Arrange the data from the line with "Viewport: 277px width, 157px" to the line with "click(x=214, y=22)", both included, as a numbered list without blank lines. Leave the pictures out of the answer.

__Pointing data for screenshots__:
....
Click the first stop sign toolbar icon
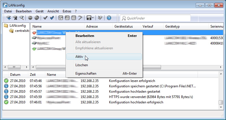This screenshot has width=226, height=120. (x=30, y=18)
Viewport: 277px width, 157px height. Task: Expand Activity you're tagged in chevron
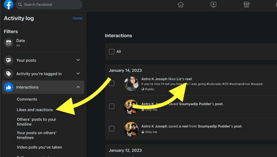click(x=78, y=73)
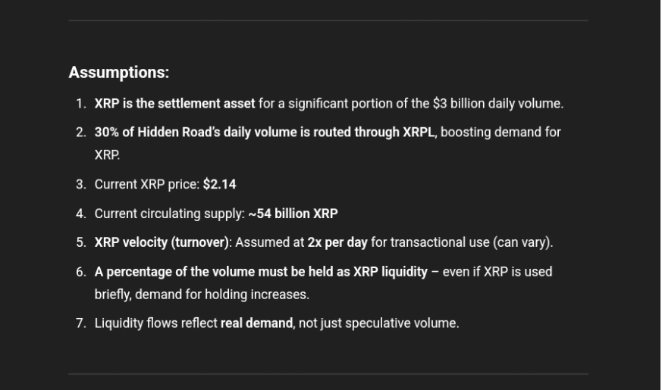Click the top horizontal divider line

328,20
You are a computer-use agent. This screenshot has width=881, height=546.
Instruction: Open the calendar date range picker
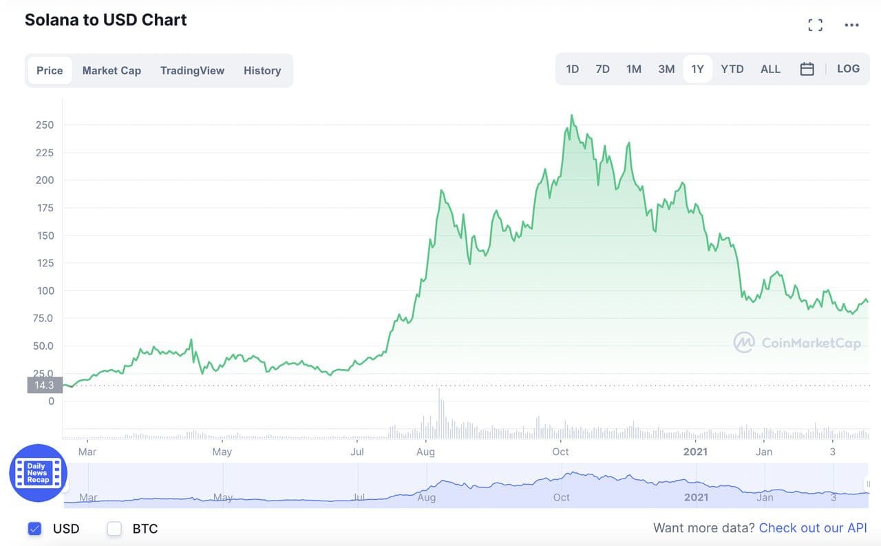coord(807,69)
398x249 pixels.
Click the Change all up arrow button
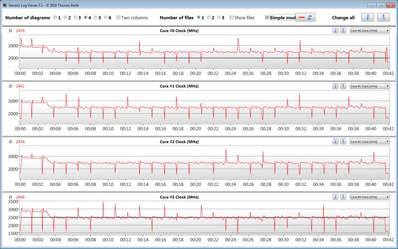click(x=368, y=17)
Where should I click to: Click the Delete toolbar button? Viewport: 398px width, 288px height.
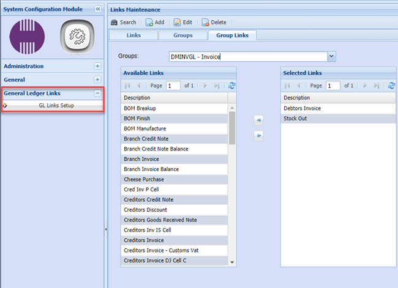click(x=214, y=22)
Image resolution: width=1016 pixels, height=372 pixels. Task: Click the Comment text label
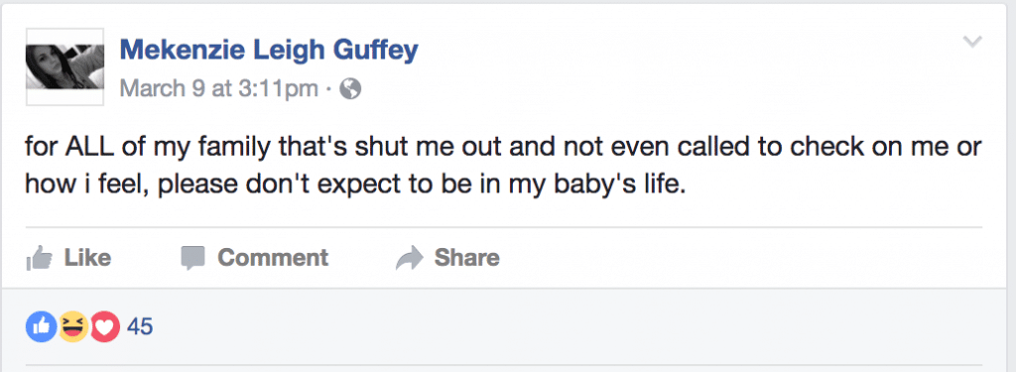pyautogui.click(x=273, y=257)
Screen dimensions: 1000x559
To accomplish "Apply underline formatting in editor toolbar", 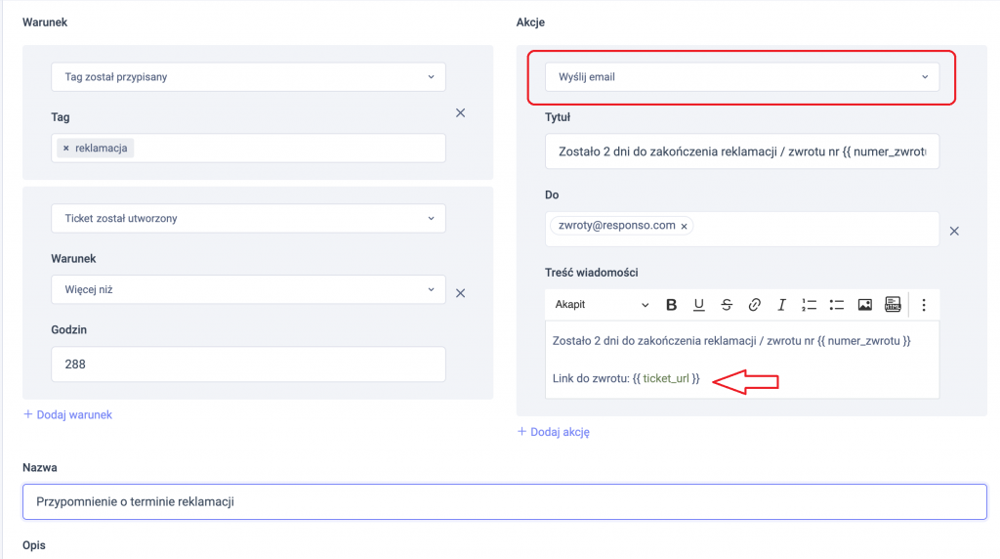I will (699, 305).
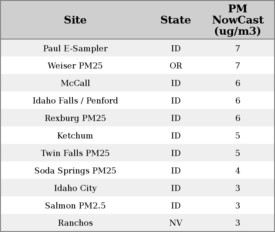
....
__Reply__:
1. Viewport: 277px width, 157px height. Task: Expand Activity you're tagged in chevron
2. click(x=78, y=73)
3. Click the top horizontal divider line
4. 328,20
5. You are a computer-use agent. This screenshot has width=881, height=546.
6. Instruction: Open the calendar date range picker
7. coord(807,69)
8. 398x249 pixels.
9. Click the Change all up arrow button
10. click(x=368, y=17)
11. Where should I click to: Click the Delete toolbar button? Viewport: 398px width, 288px height.
12. click(x=214, y=22)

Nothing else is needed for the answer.